_What the task requires_
Pictures excluded, output exactly the lines from the one containing "Click the Builder... button" through the last line of the listing below.
+-------+
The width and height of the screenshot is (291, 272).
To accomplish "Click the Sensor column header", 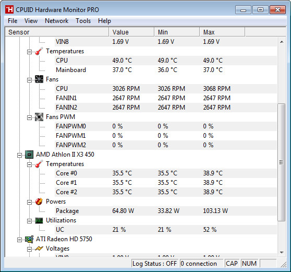I will click(57, 32).
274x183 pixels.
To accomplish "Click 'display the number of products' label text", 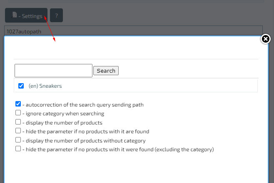I will tap(64, 123).
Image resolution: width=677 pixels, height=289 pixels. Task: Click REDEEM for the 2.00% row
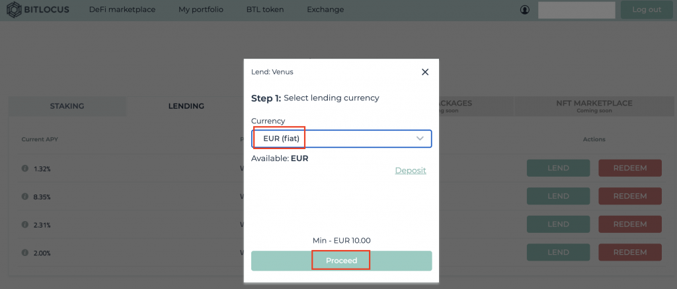click(630, 252)
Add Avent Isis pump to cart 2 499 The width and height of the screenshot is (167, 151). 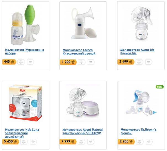point(126,62)
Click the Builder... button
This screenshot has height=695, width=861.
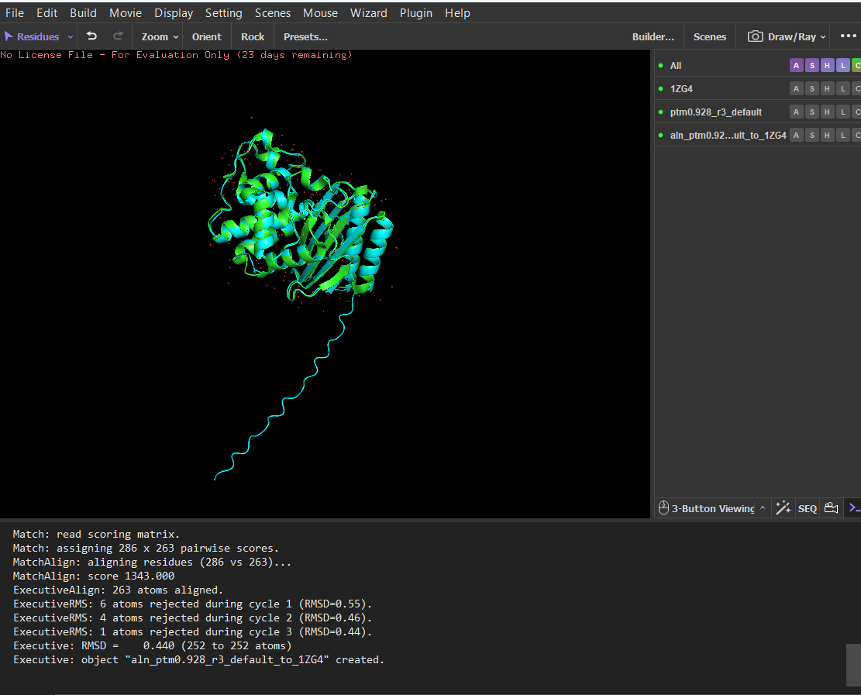[x=653, y=36]
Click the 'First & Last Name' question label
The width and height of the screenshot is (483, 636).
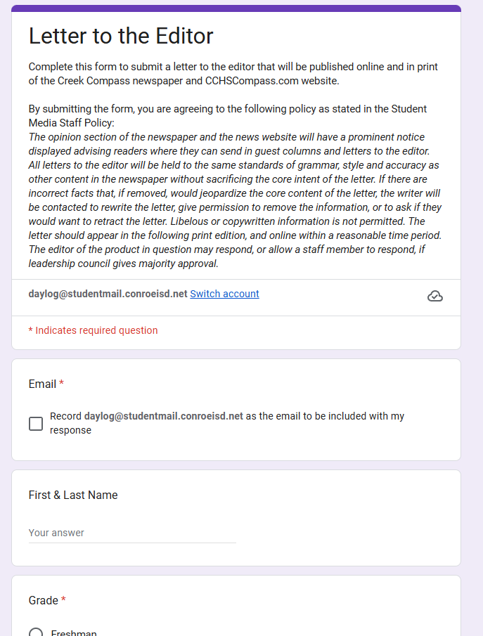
+-------+
_Task result_
Click the Builder... button
This screenshot has height=695, width=861.
[x=653, y=36]
Click the 'First & Last Name' question label
The width and height of the screenshot is (483, 636).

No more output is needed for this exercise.